If you are thinking about re-selling your franchise to a new franchisee, for whatever reason, how is that done? You might be wondering how it differs from selling an independent business, because you don’t technically own the franchise, you only own its assets. You are renting everything else, from the brand name to the business model of the franchisor.
When a franchisee wants to re-sell his or her franchise, he or she probably wants to get all of the money they have invested in the business, and more, if possible. You may be wondering what the price is based on. It is a multiple of the cash flow of your existing business. If your franchise is profitable and has a track record, there is a good chance you will be able to make money by selling it, based on the money you have invested in it.

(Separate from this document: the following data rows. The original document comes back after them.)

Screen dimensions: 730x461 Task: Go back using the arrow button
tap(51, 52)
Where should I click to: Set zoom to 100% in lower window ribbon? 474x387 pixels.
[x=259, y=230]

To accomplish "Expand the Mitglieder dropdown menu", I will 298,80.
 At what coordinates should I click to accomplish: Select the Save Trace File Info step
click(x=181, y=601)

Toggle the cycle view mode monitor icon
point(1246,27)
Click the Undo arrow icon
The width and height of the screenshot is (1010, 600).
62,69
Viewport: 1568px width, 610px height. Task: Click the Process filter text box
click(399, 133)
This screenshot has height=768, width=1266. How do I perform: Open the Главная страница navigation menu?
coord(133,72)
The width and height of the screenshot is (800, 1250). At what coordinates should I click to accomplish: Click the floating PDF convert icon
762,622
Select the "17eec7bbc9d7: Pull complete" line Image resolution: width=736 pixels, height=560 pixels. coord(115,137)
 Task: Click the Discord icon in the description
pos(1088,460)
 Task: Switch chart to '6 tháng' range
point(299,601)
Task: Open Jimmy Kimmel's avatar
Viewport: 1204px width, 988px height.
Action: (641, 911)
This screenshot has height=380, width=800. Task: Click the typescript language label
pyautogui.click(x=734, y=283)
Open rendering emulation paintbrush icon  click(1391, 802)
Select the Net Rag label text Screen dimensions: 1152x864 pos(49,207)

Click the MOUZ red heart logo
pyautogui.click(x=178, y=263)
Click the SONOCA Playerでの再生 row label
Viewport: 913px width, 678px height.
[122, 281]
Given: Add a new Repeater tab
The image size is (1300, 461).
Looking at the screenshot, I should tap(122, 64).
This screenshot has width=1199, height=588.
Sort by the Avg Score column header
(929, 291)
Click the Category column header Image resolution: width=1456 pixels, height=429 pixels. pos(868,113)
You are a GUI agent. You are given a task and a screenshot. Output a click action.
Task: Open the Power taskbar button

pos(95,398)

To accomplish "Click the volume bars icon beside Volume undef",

In addition, the fact that you are selling a franchise rather than an independent business makes it more likely that you will make a profit on the sale, because the buyer is getting other benefits besides the profitability of the business itself, including the brand name which draws in customers and the opportunity to use the services of the franchisor, though, of course, they will have to pay royalties for those things just as you did when you owned the franchise. The buyer will be drawn to your franchise because you have done all of the hard work getting it started and they can reap the benefits of working with the franchisor’s business model.
If your franchise is not yet profitable, you may have a harder time selling it to a buyer, even if they are drawn to the franchise model. Some buyers may not particularly care that the business you are selling is a franchise, and will just see an unprofitable business and move on. Other buyers may still be interested, but you will probably have to lower your asking price if you are determined to sell your franchise. If you are asking more money than a new franchise costs, the buyer may not be interested in buying your unprofitable franchise. They will have to consider whether or not certain aspects of your franchise are more appealing to them than buying a new franchise. For example, you may be able to sell your franchise at a higher price than a new franchise if your territory is particularly desirable, if you’ve done a lot of work to get things going and have just not quite broken even yet, or if you’ve done marketing to help get customers interested in your territory already. These things will add value to your franchise in the mind of the buyer, even if it is not yet profitable, and you may be able to sell it for more than you bought it for. However, if you are very determined to sell your franchise quickly, you will probably need to lower your price even more than the cost of a new franchise.